Thursday, January 26, 2012

van Zoonen and Gill readings


In the third chapter of van Zoonen’s book, she focuses on gender and the continued conceptualization of how it is seen in reality and media. The author states that human identity and gender are thought to be socially constructed, and products of what the media shape. Furthermore, the means by which humans determine who they are is through language and communication. I agree with what the author says here, and reminds me of the novel Middlesex by Jeffery Eugenides. It tells the story of Cal, who because of a genetic mutation, is unknowingly born a hermaphrodite. He grows up as female Callie, feeling as though he doesn’t belong and like something is wrong with him. It is only after an accident that he/she discovers the truth and must choose whether to undergo surgery or live a societal unacceptable life, living as both male and female.

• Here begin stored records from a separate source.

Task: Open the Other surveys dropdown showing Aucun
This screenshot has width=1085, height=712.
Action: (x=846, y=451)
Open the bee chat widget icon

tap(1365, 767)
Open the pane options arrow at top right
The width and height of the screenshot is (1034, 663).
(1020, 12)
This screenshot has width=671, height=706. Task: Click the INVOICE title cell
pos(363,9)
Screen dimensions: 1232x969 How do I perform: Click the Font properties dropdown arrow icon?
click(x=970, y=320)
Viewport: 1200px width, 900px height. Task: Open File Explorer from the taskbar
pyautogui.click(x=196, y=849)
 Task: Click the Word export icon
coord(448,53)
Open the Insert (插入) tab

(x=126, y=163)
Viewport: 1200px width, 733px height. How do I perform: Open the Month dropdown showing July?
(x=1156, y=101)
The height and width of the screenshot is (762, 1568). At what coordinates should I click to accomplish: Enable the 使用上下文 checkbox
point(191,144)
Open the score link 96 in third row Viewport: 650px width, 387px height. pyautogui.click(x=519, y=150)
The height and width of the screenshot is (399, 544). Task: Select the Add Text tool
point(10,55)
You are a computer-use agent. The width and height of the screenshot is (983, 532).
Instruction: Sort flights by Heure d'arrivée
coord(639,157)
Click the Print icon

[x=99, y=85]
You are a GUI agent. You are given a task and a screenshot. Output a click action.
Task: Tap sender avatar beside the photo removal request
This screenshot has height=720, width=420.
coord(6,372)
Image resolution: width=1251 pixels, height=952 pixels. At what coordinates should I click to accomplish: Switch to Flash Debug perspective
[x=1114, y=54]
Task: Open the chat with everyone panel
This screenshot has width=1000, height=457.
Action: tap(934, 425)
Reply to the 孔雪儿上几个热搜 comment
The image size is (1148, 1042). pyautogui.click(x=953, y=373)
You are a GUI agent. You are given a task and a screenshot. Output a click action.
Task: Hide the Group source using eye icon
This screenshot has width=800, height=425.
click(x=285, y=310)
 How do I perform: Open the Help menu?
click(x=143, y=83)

In Gill’s reading she talks about black feminism, and the exclusion of black and Third World women. I found it most interesting in this part that black women weren’t even considered part of the feminist movement because of their race, despite their gender. Especially in regards to abortions in the feminist campaigns, when black women had the opposite view on abortions, yet were still treated as black before being treated as women. Even in today’s advertisements, there is an absence of black models, and typically when there are black models, they are lighter skinned. In the following section about masculinities, I found it interesting that men, along with women, fall along some of the same unachievable standards that women have, such as “young, white, of good complexion, weight and height, etc.,” and those that don’t live up to that, feel inferior. Even as understanding masculinities in the same vein as feminism, as a relatively new phenomenon, men’s bodies as well as females bodies are sexualized in media as well, being put to a standard. In magazines such as Men’s Health and advertisements such as Calvin Klein and many colognes, men’s bodies are seen objects, more than as logical product campaign.